Die Universität hat mehrere Tiefpunkte erlebt, sei es in Bezug auf die Studierendenzahlen, die politische Situation (1798-1813, die französische Herrschaft) oder die Trennung der Kantone Basel-Stadt und Basel-Landschaft im Jahr 1833. Heute haben die beiden Kantone einen (finanziellen) Modus vivendi und einen Weg der Zusammenarbeit gefunden. Auch Wirtschaftskrisen und (Welt-)Kriege hatten ihre Auswirkungen.

Nach 1945

Die sieben heutigen Fakultäten für Psychologie, Wirtschaftswissenschaften, Naturwissenschaften, Geisteswissenschaften, Medizin, Jura und Theologie haben heute rund 13 000 Studierende.

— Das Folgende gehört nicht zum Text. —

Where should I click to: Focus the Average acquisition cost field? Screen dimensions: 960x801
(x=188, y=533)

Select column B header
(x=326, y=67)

Am Dies academicus der ältesten Universität der Schweiz widmete sich der Rektorin unter dem Titel ‚Intelligenzen: Künstliche Intelligenz (KI)‘ der neuesten globalen Herausforderung für die Wissenschaft.

Rektorin Prof. Dr. Dr. h.c. mult. Andrea Schenker-Wicki während der Rede ‚Intelligenzen‘.

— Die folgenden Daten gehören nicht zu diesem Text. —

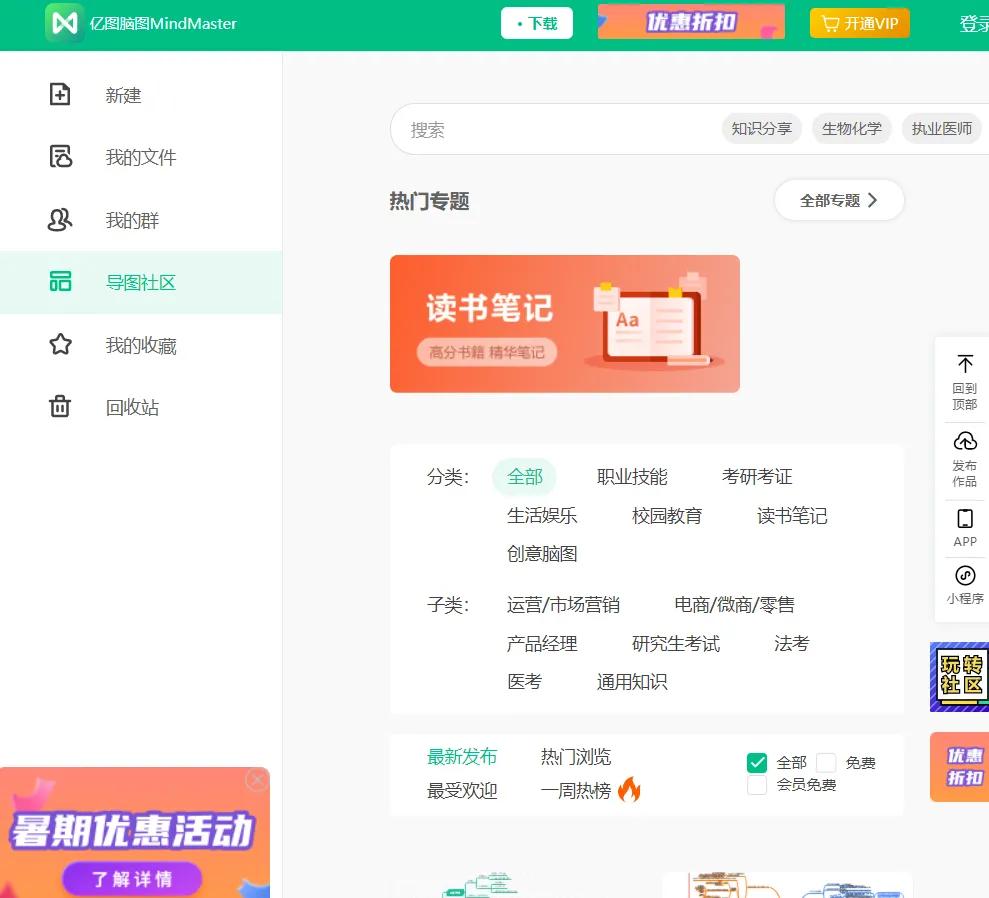Viewport: 989px width, 898px height.
Task: Uncheck the 全部 price filter checkbox
Action: click(757, 762)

Die Universität engagierte sich in einer so genannten KI-Initiative mit dem Ziel, KI auf verantwortungsvolle Weise für die Gesellschaft zu nutzen und weiterzuentwickeln (responsible intelligent society) und alle Bürgerinnen und Bürger in diesen Prozess einzubeziehen (no one left behind).

Erasmus begegnete den Herausforderungen seiner Zeit auf differenzierte, humanistische und tolerante Weise. Er wäre stolz auf das von ihm so geschätzte Basel und auch auf seine Alma mater.

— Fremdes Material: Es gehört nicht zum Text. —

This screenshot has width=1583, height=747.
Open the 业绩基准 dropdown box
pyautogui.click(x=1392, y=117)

(Quelle: Universität Basel; G. Kreis, 550 Years of the University of Basel, Christoph Merian Verlag, Basel 2010).

Korrektorin: Eva Maria Fahrni

Post scriptum

Die ETH Zürich und die EPFL lancierten am 4. Dezember die «Swiss AI»-​Initiative mit dem Ziel, die Schweiz als weltweit führenden Standort für die Entwicklung und Nutzung einer transparenten und vertrauenswürdigen Künstlichen Intelligenz zu positionieren. Der neue Supercomputer «Alps» am CSCS bietet dazu die Infrastruktur auf Weltklasseniveau.